Richard Harris was going to play Bridges' mentor. However the role ended up being played by Bridges' father Lloyd. The producers made Lloyd Bridges audition because they associated the actor with comedies.

Cuba Gooding Jr. was originally up for one of the primary roles, but was instead cast in a small role.

Another actor new to the genre was Forest Whitaker, who wanted to play "a character that could walk into a room and say: 'I'm the best. Stick around and maybe you'll learn something from me.

===Filming===
Filming was scheduled to start August 24, 1993 in Massachusetts. At the time, it was the highest-budgeted movie ever made in the state. The Boston Bomb Squad acted as consultants.

Hopkins used microphotography and expanded digital sound effects to get right inside the bombs. "I thought it was a great way of using sound and visuals", he said. "You can increase the visceral response to the scene.
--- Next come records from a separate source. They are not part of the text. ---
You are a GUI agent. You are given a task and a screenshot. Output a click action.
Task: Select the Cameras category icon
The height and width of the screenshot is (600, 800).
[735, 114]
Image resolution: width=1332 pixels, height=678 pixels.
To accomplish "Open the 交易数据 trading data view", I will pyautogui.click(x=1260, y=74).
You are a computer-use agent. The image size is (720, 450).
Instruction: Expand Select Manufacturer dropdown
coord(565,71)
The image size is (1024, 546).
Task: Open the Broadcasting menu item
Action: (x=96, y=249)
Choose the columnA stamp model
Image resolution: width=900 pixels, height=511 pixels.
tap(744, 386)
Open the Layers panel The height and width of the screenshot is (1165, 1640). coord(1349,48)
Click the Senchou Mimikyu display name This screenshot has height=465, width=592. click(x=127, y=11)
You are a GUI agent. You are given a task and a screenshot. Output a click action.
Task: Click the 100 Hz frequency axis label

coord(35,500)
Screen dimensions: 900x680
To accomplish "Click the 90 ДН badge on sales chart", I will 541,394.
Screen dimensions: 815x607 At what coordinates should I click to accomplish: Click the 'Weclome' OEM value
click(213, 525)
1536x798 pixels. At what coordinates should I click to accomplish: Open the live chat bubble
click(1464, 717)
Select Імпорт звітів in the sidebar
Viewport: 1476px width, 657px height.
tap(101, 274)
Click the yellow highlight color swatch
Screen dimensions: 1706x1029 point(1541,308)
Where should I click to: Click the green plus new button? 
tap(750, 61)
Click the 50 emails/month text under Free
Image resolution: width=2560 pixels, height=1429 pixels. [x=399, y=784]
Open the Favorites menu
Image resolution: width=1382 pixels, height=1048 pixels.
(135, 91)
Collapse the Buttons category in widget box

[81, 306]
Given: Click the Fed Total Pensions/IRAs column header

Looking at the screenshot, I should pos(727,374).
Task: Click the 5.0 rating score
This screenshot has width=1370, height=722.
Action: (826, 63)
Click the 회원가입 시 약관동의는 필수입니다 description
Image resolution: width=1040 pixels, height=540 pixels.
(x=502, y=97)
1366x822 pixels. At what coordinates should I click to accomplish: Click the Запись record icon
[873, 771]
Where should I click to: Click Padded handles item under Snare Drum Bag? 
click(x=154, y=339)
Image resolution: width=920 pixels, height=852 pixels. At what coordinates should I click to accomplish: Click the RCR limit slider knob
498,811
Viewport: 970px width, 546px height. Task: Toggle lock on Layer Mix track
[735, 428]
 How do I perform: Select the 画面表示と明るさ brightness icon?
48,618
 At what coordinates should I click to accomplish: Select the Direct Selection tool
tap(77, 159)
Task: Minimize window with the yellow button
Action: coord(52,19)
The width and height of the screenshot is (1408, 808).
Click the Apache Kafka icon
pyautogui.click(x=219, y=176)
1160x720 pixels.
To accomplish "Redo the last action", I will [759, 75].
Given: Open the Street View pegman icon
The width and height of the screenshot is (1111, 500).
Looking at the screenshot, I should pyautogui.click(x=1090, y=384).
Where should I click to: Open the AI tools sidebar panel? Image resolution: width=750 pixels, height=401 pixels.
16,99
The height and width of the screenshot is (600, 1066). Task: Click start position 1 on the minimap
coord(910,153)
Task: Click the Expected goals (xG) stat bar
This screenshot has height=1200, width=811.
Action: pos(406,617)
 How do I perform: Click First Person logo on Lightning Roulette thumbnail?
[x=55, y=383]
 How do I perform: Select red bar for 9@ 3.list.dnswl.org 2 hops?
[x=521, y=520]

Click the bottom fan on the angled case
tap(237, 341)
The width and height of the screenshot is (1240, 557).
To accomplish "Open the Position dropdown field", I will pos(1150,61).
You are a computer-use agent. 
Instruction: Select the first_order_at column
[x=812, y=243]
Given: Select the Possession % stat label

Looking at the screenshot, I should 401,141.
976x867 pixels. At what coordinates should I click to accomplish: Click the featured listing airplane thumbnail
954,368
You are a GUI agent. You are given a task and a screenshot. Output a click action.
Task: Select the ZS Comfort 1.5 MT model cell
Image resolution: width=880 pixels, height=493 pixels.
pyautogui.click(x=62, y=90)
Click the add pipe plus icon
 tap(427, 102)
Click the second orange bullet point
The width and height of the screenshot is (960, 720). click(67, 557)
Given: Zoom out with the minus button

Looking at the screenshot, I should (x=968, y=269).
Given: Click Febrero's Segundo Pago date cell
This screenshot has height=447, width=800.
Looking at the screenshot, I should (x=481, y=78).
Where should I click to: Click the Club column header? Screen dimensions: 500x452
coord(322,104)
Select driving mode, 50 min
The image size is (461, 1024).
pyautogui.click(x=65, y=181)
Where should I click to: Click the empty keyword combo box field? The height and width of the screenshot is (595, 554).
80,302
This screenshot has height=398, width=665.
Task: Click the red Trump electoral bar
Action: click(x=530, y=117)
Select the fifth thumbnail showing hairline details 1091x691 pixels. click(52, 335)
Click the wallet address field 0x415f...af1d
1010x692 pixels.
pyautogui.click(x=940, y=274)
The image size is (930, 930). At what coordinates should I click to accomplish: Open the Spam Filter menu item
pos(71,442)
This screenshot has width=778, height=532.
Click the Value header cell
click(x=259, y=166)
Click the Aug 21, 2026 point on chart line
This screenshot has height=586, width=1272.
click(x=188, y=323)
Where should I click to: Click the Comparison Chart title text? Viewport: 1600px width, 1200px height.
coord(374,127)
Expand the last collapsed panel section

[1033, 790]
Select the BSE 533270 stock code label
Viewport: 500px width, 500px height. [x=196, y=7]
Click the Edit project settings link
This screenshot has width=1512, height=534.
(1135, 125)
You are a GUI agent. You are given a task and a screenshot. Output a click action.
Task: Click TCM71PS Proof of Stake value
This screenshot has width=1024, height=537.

You can suddenly cut to this big marble hanging there and hear it 'Whooosh!' all around. You're sort of able to change the world, to go in and really see what's going on."

The filming of the climactic ship explosion caused shockwaves so powerful that 8,000 windows were shattered in the East Boston area.

Paul Hill, one of the Guildford Four who had been wrongly imprisoned in the UK, helped the filmmakers with background information.

==Release and reception==
MGM advertised the film heavily, spending $7 million on television spots.

===Box office===
Blown Away opened at fourth place in its opening weekend at the US box office, with $10.5 million, which at the time was MGM's most successful opening in a decade. An MGM executive was quoted as saying that the film's success would put MGM "back in the mainstream of movie distribution."

It finished its run with $30 million in the United States and Canada and grossed $22.7 million internationally, for a worldwide box office total of $52.7 million. However, its success paled in comparison to another "mad bomber" movie from that same year, Speed, which was rushed into cinemas to beat Blown Away.

===Critical response===
On Rotten Tomatoes, the film holds an approval rating of 38% based on 24 reviews, with an average rating of 5.2/10. Audiences polled by CinemaScore gave the film an average grade of "B" on an A+ to F scale.

The film has been widely criticized for its portrayals of Irish accents by American actors, with the accent of Tommy Lee Jones's character being described by one publication as "above and beyond the worst Northern Irish accent you are ever likely to hear."

===Home video===
The film was initially released on VHS and laserdisc on December 14, 1994, and on DVD on July 29, 1997. Kino Lorber subsequently licensed the film from MGM and released it on Blu-ray in 2015; while this edition later went out of print, Kino subsequently reissued the film on Blu-ray and Ultra HD Blu-ray in July 2024, with both releases utilizing a new 4K remaster of the film.

==Other media==
===Video game===

The film also spawned a FMV video game tie-in for PC and Mac. It was developed by Imagination Pilots and published by IVI Publishing, Inc.

===Novelization===
A novelization based on the film by Kirk Mitchell was published in 1994.